2. The Soviet Union model is fair game because it's Europe and fairly recent. This is the best example we have in living memory of what happens when atheism becomes official policy. It was not that they just happened to be atheists, it was a political framework in which atheism was intrinsic to it. Dawkins told Lennox that he could not imagine atheists buldozing churches. Lennox told that quote to some academics in Poland and they laughed out aloud. They could show Dawkins where the churches used to be.

3. I don't know about the UK and Europe but in Oz the Greens are the scariest party in the country and want to close down all the Christian schools and (I suspect) feed Christians like me to the lions at Toronga zoo (hyperbole of course dear Jim)!
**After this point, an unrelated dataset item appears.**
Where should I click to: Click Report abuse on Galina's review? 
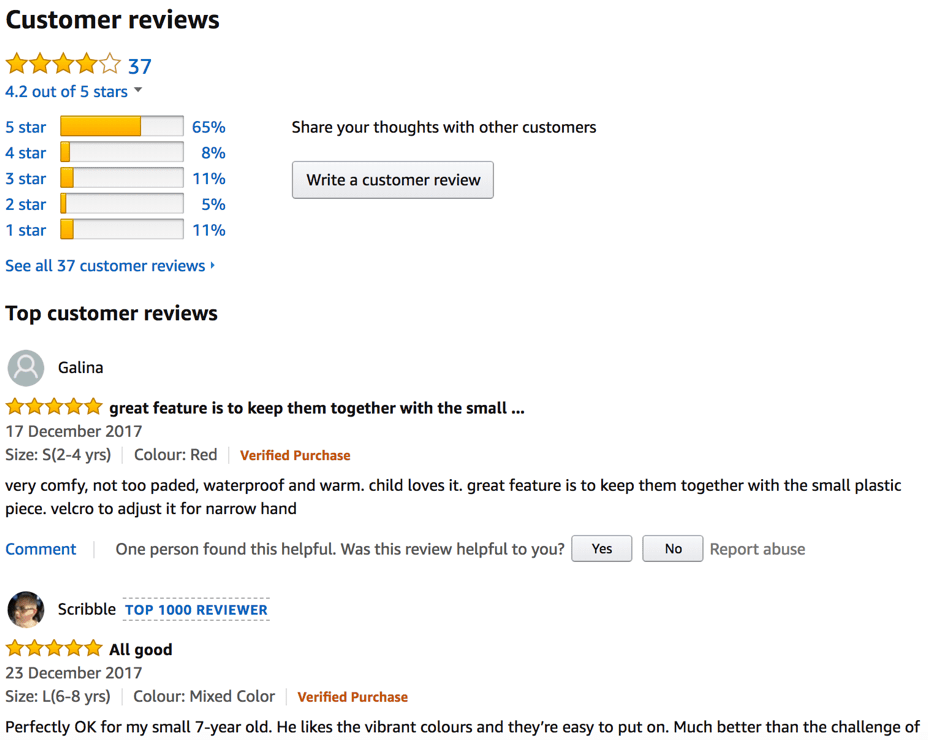point(757,548)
4. Enjoy your cheap English ale, I'll take my Aussie Shiraz any day. Have good wegend mate!

James Crossley said...

Ah, I'm not saying at all that you advocate anything in particular about atheists as all lunatics, just critquing some of the possiblities of the hard nihilism. The point I'm making is waht happens in practice: virtually no one follows the logical consequence of hard nihilism, not least because socieites wouldn't function. As for the Soviet U, all I was saying was that atheism was not the driving force - and neither was a hard nihilism - but rather an exceptionally dogmatic Marxism (not entirely unrelated to atheism be sure). I absolutely agree, fair game but fair game for it's crazy dogmatism, applying pseudo-science to everything.

As it happens, I was being nice for once and trying to suggest that the atheistic/believer divide in terms of morality is just not helpful (for either side).

Doesn't that prove I'm nice?

Michael F. Bird said...

James,

Proven beyond all reasonable doubt mate!

I'm talkiing about frameworks in which morality develops and is sustained, not the nature of individual persons.

Steven Carr said...

MIKE
i.e. Dawkins cites a professor of German literature in the USA who believed that Jesus did not exist and thus ignored his more learned colleagues at Oxford like Geza Vermes.

CARR
I see.

Lennox thinks he can refute a point by saying it comes from person A, rather than person B.

And I always thought you refuted allegedly poor research by saying why the arguments were wrong, and not by saying what degrees the person had who made that argument.